标签:NCPC2015 number cnt int GYM codeforces 直徑 ans cables
博客迁移计划16
Problem A
One day your boss explains to you that he has a bunch of computer networks
that are currently unreachable from each other,
and he asks you, the cable expert’s assistant, to adjoin the networks to each other using new cables.
Existing cables in the network cannot be touched.
He has asked you to use as few cables as possible,
but the length of the cables used does not matter to him,
since the cables are optical and the connectors are the expensive parts.

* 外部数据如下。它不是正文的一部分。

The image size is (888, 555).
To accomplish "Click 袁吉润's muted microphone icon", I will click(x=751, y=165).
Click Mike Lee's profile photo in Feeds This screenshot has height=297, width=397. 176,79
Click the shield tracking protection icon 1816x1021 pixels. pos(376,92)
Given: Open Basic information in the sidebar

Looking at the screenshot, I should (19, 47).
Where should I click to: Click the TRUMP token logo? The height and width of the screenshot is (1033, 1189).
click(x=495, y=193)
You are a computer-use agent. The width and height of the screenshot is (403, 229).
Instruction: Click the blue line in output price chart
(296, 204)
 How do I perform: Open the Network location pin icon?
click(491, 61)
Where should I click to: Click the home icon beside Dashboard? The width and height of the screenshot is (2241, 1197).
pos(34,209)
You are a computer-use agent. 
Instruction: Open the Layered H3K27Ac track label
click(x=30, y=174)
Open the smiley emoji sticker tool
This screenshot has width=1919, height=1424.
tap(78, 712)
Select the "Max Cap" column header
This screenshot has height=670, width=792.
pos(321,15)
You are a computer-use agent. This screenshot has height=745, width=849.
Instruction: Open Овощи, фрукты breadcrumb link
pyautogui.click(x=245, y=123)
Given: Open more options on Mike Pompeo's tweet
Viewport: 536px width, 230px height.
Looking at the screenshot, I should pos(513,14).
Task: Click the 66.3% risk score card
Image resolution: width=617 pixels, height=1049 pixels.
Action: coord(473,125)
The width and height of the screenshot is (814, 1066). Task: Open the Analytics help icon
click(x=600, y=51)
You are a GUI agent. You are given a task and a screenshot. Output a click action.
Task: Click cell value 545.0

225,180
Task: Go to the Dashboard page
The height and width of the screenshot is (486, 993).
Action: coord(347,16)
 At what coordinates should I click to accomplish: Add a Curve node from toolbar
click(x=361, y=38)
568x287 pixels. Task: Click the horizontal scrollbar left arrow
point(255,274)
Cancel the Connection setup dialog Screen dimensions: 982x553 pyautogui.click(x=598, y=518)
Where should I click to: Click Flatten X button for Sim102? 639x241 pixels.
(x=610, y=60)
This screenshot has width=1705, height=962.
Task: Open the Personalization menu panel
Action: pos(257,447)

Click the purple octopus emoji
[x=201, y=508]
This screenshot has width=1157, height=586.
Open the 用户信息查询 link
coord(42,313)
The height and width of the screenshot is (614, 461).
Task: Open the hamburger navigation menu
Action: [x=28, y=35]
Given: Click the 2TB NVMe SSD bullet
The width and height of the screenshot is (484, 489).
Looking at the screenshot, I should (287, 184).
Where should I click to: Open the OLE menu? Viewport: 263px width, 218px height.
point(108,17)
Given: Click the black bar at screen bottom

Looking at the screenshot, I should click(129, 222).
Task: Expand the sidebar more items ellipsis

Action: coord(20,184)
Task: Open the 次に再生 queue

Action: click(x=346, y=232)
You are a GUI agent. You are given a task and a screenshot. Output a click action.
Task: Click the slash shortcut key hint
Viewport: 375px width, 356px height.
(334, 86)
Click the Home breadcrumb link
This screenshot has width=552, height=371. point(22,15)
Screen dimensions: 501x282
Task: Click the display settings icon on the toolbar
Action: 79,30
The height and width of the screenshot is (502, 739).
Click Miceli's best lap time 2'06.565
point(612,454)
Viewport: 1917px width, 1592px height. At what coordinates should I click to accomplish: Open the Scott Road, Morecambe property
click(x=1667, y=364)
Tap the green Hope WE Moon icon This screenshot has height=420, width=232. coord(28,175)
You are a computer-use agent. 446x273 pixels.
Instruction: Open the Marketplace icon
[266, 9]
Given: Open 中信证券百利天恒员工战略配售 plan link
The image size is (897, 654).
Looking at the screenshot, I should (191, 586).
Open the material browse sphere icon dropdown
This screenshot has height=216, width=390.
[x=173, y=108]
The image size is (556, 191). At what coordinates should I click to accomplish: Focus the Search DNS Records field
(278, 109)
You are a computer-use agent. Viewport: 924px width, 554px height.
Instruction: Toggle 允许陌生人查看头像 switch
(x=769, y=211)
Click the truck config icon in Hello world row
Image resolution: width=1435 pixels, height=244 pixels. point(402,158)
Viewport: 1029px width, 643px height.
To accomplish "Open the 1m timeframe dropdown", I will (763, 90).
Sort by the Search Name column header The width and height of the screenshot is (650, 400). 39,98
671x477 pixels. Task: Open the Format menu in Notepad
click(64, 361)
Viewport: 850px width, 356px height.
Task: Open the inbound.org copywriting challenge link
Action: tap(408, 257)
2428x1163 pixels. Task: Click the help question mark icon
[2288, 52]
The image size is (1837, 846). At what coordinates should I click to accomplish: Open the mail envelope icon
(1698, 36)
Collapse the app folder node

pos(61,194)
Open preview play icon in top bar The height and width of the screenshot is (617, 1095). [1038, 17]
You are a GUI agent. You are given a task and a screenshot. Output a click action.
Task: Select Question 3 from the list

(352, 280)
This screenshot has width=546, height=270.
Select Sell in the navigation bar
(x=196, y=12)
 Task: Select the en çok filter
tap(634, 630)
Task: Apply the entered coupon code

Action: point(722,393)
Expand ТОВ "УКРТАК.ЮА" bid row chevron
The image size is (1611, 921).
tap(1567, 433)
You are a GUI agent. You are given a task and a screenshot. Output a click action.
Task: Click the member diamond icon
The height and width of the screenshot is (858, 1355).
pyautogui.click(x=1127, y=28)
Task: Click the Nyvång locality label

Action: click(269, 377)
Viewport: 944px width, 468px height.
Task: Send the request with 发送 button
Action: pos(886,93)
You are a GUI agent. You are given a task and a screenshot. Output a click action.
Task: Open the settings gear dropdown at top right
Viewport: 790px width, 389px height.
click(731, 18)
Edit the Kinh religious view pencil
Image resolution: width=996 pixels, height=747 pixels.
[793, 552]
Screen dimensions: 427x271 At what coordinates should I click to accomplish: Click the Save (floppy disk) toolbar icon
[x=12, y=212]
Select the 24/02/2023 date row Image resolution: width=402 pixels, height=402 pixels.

Your boss is rather picky on cable usage, so you know that the already existing networks have as few cables as possible.
Due to your humongous knowledge of computer networks,
you are of course aware that the latency for an information packet travelling
across the network is proportional to the number of $ hops $ the packet needs,
where a hop is a traversal along a single cable.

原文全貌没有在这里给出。